Right. I'm onto what you're up to here, and it's a brilliant idea. I think the problem is that it's very difficult to conceive a useful way to do it with the *current* interface metaphors.


Problem with current interfaces: My inhabit-every-day universe doesn't work with action at a distance. I mean, I have the TV remote control but that's *one thing*, and almost my ENTIRE computer life is done with menu options. Disparity.

So number one, get rid of all menu options in computer interfaces. And dialogue boxes. And anything else that appears. All on-screen manipulation should be done:
- by pulling a tool over to act-at-a-place; or
- by looking "closer" at the item to alter its properties


Looking closer? What kind of crazy talk is that? I mean that to change the font on some text in Word you'd "look" at it closer at see a dial for the font size, a dropdown for the face, whatever. Tools would be the same as Photoshop works at the moment.

(This isn't completely arbitrary, seriously. I'm convinced that we aren't looking hard enough at human-reality. If we did we'd find quite fundamental patterns we should be emulating. Interfaces are hard because we aren't.)

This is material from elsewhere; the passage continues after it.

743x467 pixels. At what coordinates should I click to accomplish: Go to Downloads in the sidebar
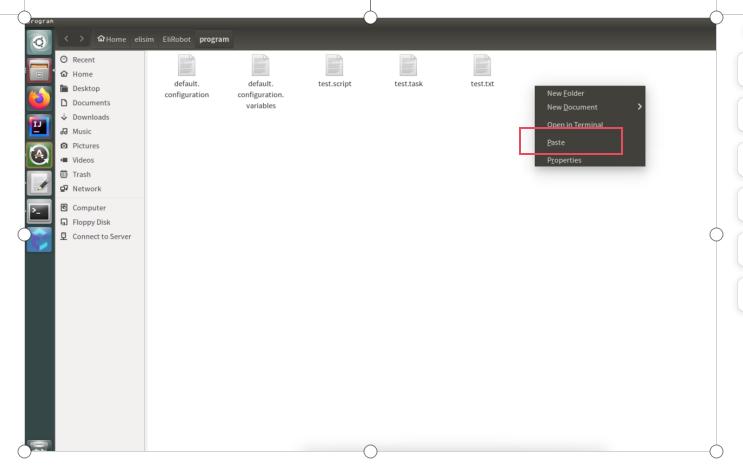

There would be a few things to do:
- implement some way of investigating properties ("looking closer")
- have some standard way of storing available tools
And because of the inherent problems with using the mouse to drag tools, we'd end up needing things like gloves (to manipulate multiple points on the screen simultaneously), and some way of emulating peripheral vision <-- that's the important bit.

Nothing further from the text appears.